start
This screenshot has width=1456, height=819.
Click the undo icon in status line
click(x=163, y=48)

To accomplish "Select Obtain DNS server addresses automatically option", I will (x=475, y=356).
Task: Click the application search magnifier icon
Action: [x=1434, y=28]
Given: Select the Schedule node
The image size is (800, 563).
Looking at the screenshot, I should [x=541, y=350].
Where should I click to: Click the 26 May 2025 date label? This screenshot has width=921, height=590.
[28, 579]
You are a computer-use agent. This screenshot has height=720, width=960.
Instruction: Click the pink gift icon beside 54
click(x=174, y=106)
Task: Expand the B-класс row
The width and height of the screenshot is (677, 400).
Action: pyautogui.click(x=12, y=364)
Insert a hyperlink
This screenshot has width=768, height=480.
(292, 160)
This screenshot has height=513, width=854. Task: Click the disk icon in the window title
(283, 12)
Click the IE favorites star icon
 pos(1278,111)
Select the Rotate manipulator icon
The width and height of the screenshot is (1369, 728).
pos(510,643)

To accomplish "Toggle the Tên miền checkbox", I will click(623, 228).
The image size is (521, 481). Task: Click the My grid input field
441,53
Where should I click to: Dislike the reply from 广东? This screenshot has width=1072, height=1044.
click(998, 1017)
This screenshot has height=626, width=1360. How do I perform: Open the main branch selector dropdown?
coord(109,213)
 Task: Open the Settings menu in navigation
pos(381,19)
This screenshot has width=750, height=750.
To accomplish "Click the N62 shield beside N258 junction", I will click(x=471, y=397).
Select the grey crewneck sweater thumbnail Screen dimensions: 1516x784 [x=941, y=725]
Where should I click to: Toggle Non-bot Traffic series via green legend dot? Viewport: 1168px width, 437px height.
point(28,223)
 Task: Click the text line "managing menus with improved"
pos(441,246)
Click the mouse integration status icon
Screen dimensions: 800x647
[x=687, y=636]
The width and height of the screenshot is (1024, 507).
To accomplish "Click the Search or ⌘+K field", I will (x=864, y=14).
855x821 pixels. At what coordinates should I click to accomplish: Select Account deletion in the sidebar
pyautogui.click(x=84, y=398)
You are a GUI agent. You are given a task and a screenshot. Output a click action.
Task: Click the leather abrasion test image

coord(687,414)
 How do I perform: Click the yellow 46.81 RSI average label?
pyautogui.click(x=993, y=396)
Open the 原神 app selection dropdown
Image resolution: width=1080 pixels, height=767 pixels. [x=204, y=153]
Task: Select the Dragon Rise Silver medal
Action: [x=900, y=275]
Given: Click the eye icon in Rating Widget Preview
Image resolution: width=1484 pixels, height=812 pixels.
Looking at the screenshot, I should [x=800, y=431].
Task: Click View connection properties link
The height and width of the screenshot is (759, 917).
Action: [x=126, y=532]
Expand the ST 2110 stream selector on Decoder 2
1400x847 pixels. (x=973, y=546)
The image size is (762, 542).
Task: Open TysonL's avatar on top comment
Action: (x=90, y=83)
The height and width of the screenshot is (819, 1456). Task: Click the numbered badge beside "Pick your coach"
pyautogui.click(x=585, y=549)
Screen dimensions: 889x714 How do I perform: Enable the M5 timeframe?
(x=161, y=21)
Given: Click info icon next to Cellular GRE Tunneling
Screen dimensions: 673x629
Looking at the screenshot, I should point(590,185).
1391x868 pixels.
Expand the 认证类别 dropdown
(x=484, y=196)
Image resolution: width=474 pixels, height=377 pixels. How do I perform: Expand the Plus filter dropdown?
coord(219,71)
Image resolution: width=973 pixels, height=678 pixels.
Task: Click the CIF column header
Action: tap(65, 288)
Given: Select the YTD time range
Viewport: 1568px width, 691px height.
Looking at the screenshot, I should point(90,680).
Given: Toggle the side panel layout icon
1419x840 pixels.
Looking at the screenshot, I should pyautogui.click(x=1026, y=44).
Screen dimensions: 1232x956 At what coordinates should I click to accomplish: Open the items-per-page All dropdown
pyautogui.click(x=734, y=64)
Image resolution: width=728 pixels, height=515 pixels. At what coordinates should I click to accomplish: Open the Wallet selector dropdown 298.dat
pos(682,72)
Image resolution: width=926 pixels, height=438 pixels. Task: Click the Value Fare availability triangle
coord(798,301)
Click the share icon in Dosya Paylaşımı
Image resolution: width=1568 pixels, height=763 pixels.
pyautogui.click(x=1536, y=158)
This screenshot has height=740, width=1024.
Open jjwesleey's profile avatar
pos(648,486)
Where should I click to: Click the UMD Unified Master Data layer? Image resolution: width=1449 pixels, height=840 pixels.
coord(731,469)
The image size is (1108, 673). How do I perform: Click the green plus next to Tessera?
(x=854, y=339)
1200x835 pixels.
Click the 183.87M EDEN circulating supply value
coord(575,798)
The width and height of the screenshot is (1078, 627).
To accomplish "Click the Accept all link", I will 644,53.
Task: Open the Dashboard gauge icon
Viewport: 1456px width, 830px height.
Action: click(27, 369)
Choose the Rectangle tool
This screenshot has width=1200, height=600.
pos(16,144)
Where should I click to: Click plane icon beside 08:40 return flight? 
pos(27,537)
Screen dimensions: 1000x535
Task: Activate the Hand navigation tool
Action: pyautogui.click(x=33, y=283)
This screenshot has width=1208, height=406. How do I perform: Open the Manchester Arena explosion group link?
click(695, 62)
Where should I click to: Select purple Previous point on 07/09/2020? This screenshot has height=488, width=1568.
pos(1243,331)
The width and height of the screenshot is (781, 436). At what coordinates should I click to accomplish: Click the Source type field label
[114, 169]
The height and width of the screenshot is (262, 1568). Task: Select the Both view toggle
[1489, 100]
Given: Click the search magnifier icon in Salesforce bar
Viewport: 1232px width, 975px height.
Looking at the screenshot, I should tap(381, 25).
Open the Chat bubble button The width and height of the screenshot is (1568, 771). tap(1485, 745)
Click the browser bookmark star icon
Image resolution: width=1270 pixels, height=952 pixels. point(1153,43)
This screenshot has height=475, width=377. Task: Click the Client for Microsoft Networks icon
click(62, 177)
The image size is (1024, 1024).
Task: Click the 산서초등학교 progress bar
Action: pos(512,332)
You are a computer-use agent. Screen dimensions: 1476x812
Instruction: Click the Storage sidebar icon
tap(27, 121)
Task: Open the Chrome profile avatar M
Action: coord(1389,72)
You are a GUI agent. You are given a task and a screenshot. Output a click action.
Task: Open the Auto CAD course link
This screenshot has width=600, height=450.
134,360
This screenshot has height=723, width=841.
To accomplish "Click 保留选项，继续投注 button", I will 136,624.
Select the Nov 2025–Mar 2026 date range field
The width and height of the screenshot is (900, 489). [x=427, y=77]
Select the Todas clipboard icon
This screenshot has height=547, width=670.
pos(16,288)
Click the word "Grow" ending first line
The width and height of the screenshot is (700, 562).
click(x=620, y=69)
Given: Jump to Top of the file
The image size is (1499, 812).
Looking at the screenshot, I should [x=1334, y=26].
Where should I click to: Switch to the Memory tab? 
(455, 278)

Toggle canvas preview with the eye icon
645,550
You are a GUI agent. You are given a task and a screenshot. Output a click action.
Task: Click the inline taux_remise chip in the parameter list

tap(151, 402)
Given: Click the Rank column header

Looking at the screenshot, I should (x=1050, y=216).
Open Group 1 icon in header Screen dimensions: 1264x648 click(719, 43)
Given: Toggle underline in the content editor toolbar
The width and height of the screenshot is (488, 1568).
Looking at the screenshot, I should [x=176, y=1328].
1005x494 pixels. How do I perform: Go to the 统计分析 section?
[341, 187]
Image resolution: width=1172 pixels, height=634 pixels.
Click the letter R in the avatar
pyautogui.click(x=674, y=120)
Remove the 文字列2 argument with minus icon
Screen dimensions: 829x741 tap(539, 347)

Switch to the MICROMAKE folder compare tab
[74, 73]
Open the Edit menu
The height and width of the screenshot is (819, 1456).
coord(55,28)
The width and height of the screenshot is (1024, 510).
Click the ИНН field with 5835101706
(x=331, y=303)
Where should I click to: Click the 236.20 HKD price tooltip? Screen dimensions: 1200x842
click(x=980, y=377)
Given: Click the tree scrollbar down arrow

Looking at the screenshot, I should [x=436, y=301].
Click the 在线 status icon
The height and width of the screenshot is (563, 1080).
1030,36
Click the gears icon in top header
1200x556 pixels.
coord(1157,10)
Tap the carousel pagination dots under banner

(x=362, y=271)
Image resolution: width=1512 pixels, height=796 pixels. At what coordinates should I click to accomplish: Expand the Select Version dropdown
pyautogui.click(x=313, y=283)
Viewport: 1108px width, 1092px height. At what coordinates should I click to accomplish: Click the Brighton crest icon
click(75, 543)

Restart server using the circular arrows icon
end
Task to complete
Copy out the lines of the listing verbatim, beginning with the line that contains "Where should I click to: Click the UMD" and continuing through the line that contains "(x=854, y=339)".

Complete response
Where should I click to: Click the UMD Unified Master Data layer? Image resolution: width=1449 pixels, height=840 pixels.
coord(731,469)
The image size is (1108, 673). How do I perform: Click the green plus next to Tessera?
(x=854, y=339)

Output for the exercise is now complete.